**Task requirements**
The answer is every line in the data below that contains the word "computer".

**Data records**

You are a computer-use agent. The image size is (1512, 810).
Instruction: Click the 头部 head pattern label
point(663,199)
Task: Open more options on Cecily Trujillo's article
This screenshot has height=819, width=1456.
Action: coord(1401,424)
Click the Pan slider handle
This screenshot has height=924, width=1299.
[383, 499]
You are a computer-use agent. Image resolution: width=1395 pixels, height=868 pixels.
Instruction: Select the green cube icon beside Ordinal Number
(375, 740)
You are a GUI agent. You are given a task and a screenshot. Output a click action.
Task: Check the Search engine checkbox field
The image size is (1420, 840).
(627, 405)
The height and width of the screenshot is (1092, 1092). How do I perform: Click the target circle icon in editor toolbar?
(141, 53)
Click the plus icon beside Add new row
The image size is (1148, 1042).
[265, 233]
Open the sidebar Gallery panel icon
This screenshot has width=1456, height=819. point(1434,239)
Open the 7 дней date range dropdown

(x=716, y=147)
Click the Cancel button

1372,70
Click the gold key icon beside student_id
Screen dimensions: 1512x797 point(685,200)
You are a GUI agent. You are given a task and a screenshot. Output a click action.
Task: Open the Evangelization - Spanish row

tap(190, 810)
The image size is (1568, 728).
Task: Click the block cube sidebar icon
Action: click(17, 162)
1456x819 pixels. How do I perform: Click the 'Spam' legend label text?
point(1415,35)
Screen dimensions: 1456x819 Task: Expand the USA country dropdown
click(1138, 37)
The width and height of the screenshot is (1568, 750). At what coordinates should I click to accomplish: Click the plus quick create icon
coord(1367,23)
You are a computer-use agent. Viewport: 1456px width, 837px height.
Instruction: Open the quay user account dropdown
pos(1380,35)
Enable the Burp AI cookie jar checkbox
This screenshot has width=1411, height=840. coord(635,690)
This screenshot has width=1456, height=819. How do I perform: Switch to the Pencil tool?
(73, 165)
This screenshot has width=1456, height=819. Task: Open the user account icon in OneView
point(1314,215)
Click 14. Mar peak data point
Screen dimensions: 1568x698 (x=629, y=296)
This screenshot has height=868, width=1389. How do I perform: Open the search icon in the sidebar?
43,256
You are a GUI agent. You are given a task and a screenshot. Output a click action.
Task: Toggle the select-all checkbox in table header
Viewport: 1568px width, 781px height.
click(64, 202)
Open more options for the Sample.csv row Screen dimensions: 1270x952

**Result of the exercise**
You are a computer-use agent. The image size is (1512, 810).
You are a computer-use agent. Image resolution: width=1395 pixels, height=868 pixels.
You are a computer-use agent. Viewport: 1456px width, 837px height.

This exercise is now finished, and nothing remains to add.